───── Passage du texte

Des jeunes ont lancé un podcast sur Youtube lors du deuxième confinement, nous avons discuté avec eux de ce nouveau podcast plutôt original dans le fond comme dans la forme.
Vous avez lancé ce podcast il y a un mois, avec maintenant 4 vidéos. Qu’est-ce qui vous a donné envie de vous exprimer dans ce format à ce moment-là et comment vous êtes vous réunis autour de ce projet ?
On a lancé le podcast il y a plus d’un mois lors de la journée contre les violences faites aux femmes. Pendant le dernier confinement, on faisait souvent des réunions en visio au Mouvement jeunes communistes et on réfléchissait au maintien du lien entre nous et de notre activité pendant ces mois particuliers. La discussion s’est prolongée avec quelques-uns.

──────────
───── Lignes de données

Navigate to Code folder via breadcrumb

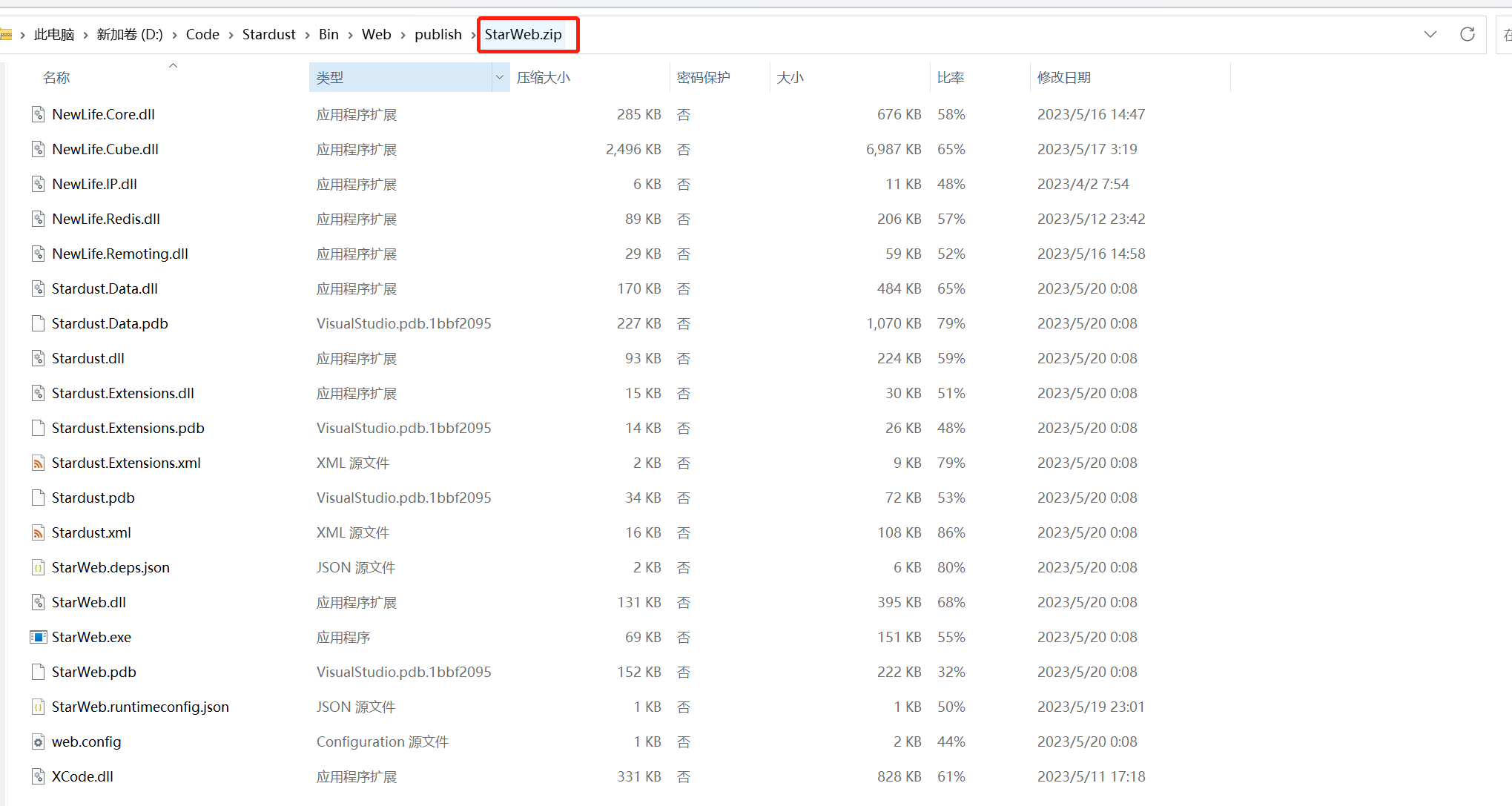[x=202, y=34]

──────────

*Demande écrite*.
Mettez en anglais cette phrase de l'entretien sur le podcast : « On a lancé le podcast il y a plus d’un mois lors de la journée contre les violences faites aux femmes. » Ne vous servez que de l'entretien sur le podcast.

*Le résultat*.
We launched the podcast more than a month ago, on the day against violence toward women.